Gas prices slip below $3 in Missouri

October 25, 2013: 11:43 AM ET
gas prices
Nationwide gas prices are falling in the wake of weak demand.
NEW YORK (CNNMoney)

Gas prices in Missouri dipped below $3 per gallon on Friday, the first time in more than eight months.

The average price of unleaded gasoline dropped to $2.991 per gallon in Missouri, cementing its status as the state with the lowest gas prices in the country, according to motorist club AAA.

Missouri's proximity to refineries in the Midwest are a big reason for its low prices, according to oil trader Dan Dicker, author of "Oil's Endless Bid."

"It's about supply and transport costs," he said. "Basically, the states closest to the refiners will get a greater benefit than those further away.

The Midwestern refineries get their oil from the Bakken shale formation in North Dakota and Montana, and the Eagle Ford formation in Texas, which have been experiencing a glut in supply, said Dicker.
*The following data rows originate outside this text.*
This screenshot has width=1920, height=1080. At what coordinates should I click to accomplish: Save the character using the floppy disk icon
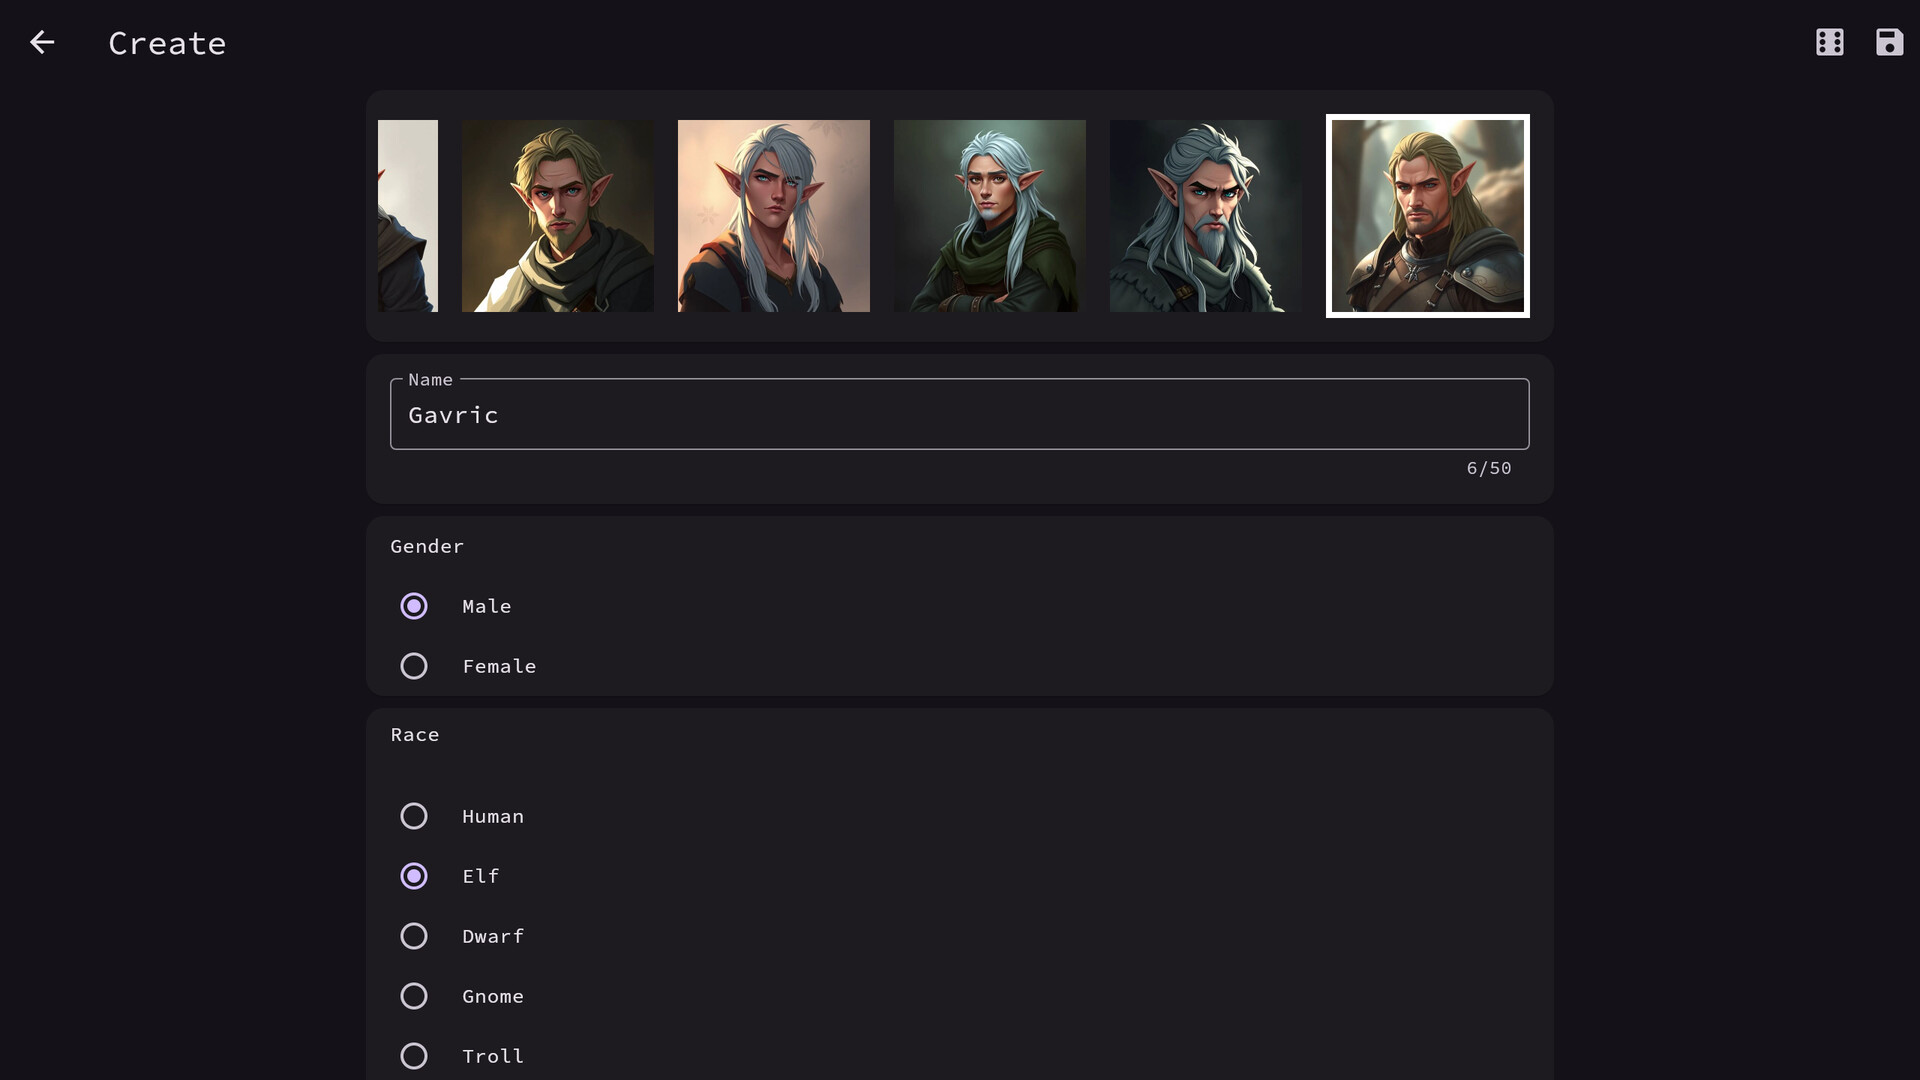click(x=1890, y=42)
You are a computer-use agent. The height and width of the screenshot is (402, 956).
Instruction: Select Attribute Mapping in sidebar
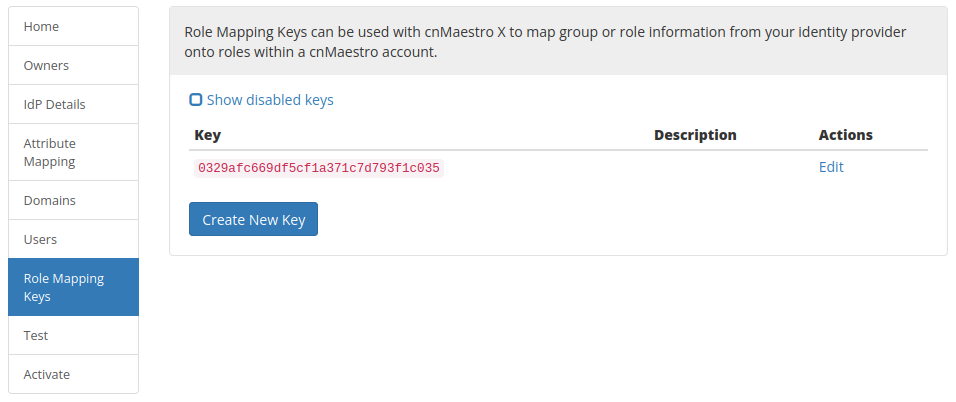pos(73,152)
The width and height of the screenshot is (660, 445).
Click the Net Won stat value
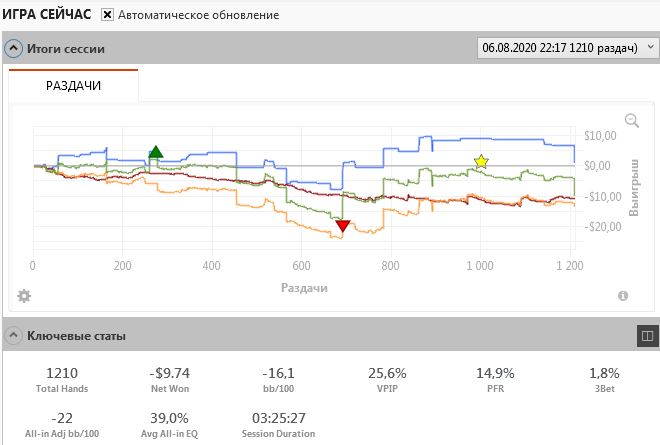tap(170, 373)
Related: Chamber of Commerce: Raise gas tax to fix roads

In addition to its proximity to refineries in Illinois, Kansas and Oklahoma, the state of Missouri "is served by numerous pipelines carrying petroleum products," said Michael Right, spokesman for AAA in Missouri. He said it helps that Missouri has no sales tax on gas and also charges a relatively low gasoline tax of 17 cents per gallon.
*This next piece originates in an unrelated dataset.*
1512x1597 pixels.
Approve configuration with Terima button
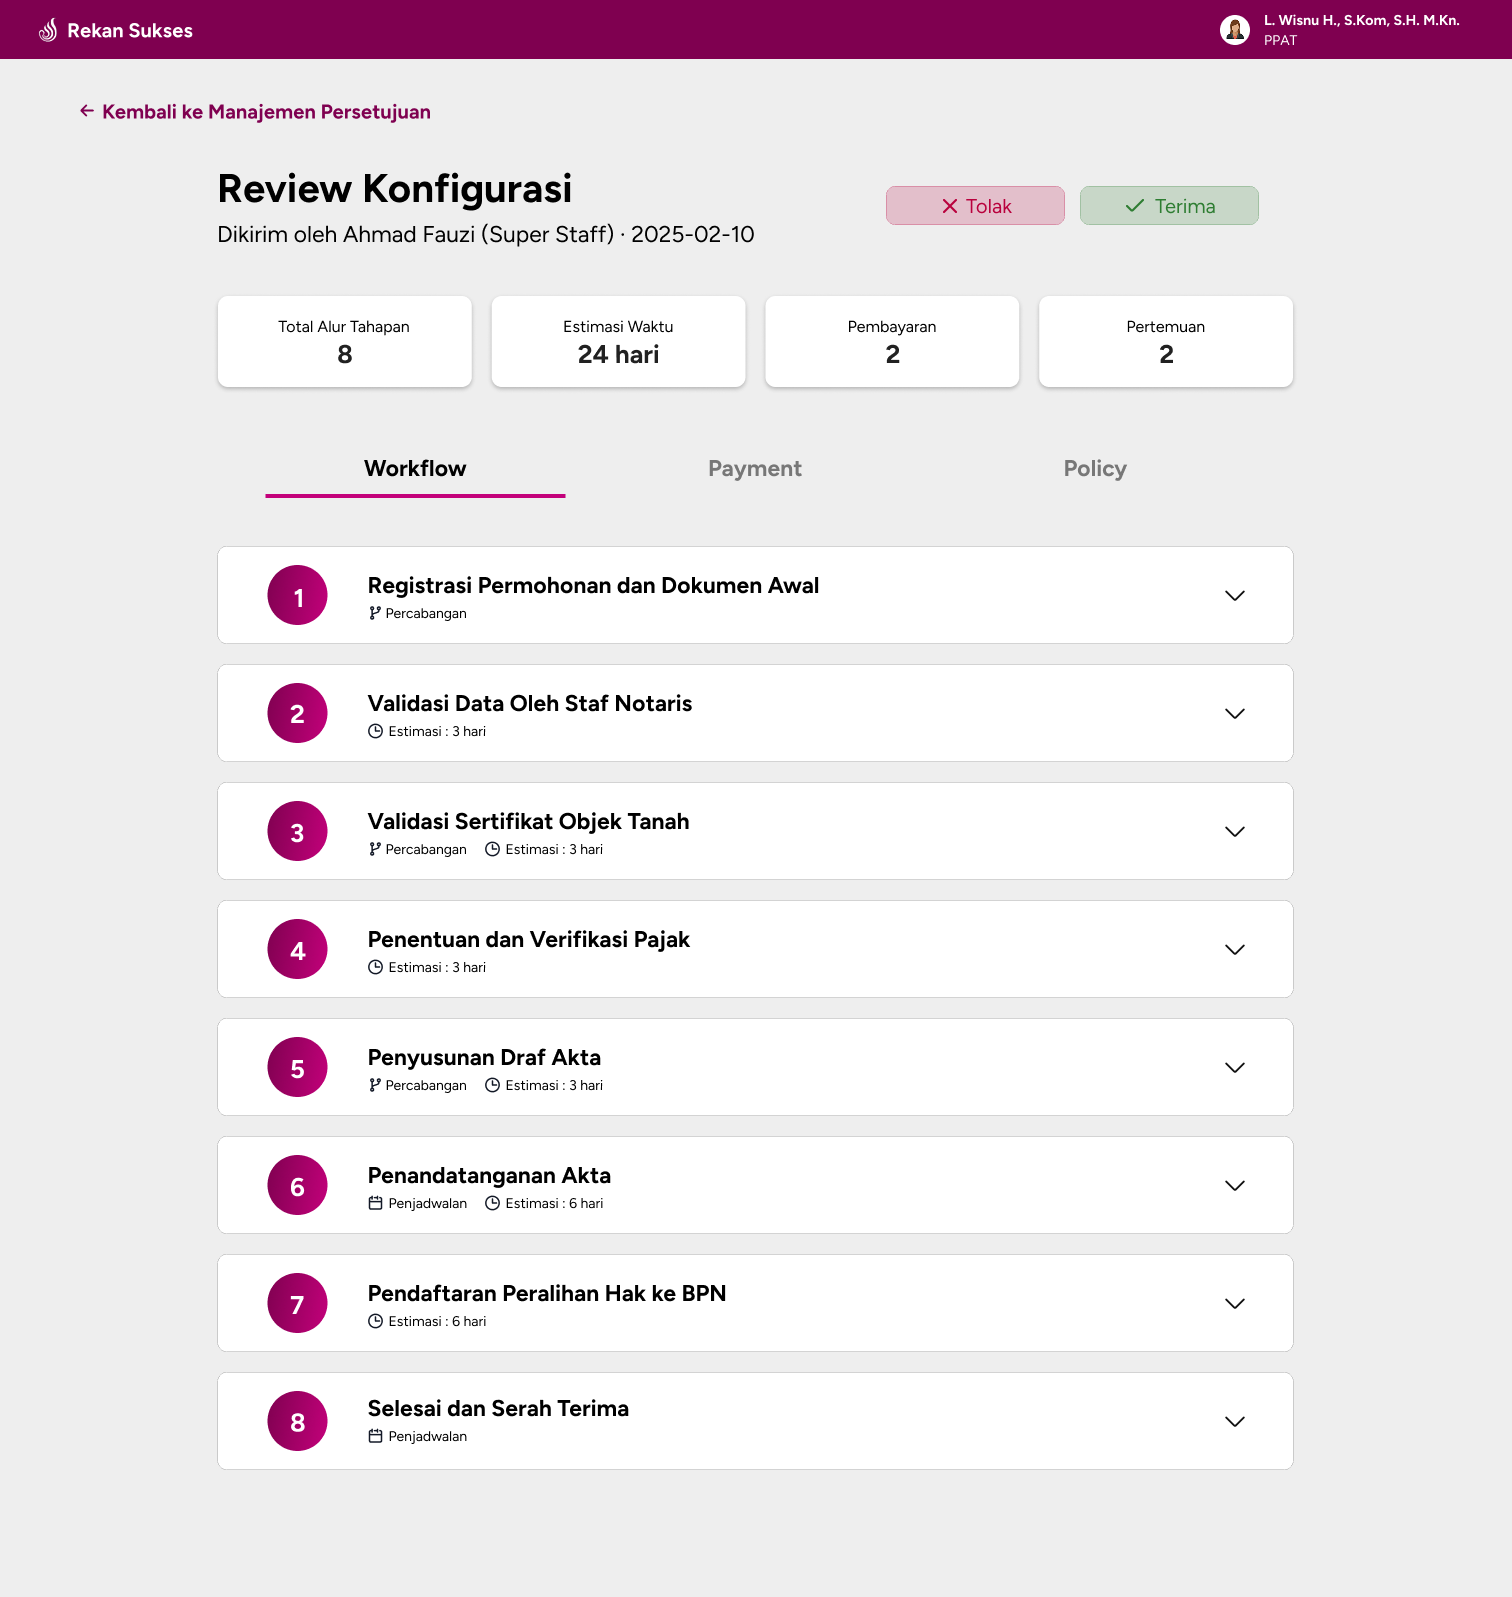point(1169,206)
The last time statewide average prices were below $3 per gallon was on Feb. 7.

After that, prices climbed from worries over the war in Syria and unrest in Egypt. More recently, there's been relative calm in the Middle east.

Related: States' pledge could boost electric car business

Gas prices have been falling nationwide. The average price for a gallon of unleaded gas was $3.315 on Friday, compared to $3.360 a week ago and $3.599 a year ago.
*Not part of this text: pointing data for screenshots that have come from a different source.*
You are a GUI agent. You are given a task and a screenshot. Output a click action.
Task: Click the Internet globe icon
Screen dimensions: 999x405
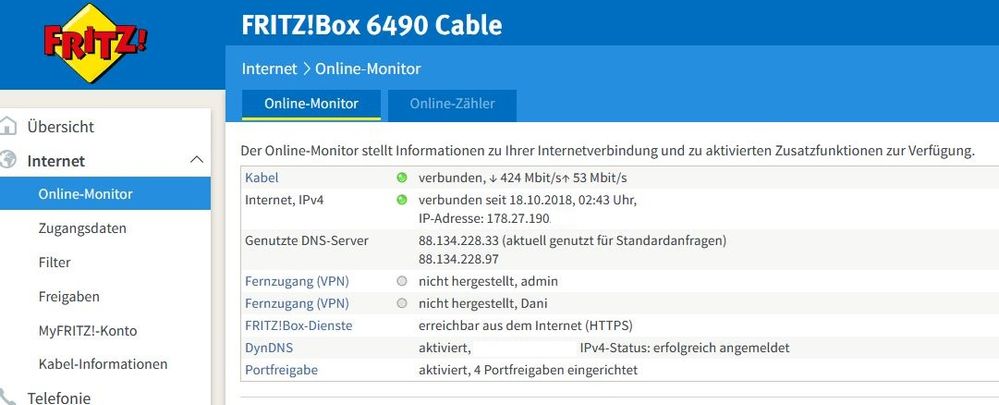point(9,160)
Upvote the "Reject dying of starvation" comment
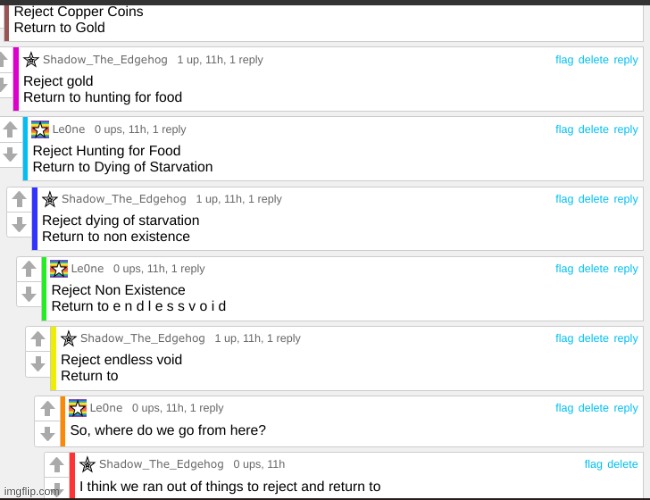This screenshot has width=650, height=500. pos(19,200)
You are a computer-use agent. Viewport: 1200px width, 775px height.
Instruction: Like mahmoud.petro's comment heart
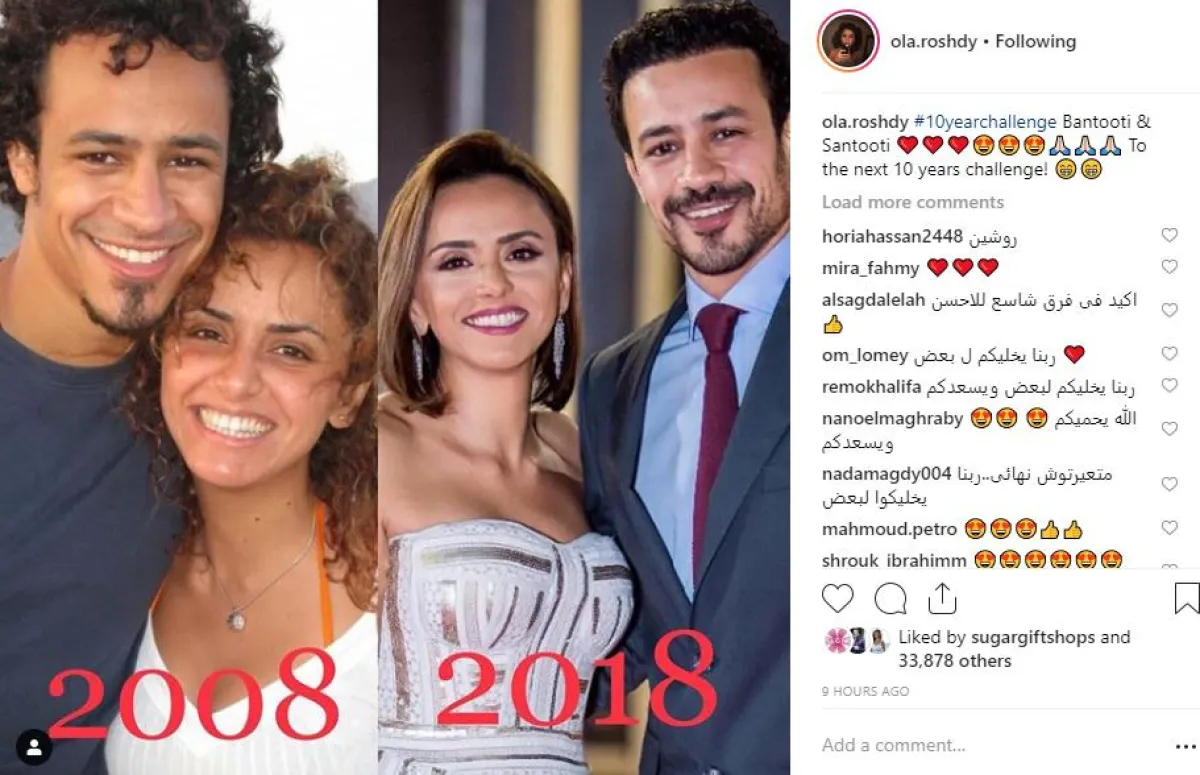tap(1169, 528)
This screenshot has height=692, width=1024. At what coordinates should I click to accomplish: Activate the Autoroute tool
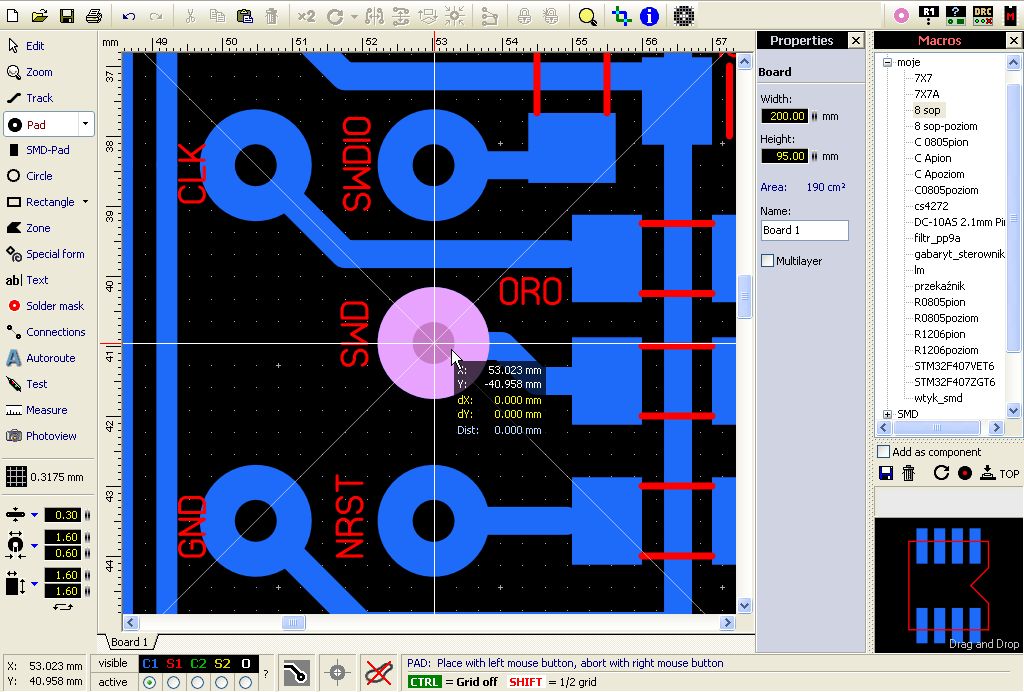tap(50, 358)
The partial government shutdown during the first half of October also sapped demand for gas, as it fueled anxiety among consumers, said Tom Kloza, chief oil analyst with Gasbuddy.com.

Kloza said nationwide gas prices might stay close to the $3-per-gallon mark between early November and Christmas, before demand for holiday travel may drive them back up again.

"People have a very, very dim outlook for the economy," he said. "That tends to manifest itself in less purchasing."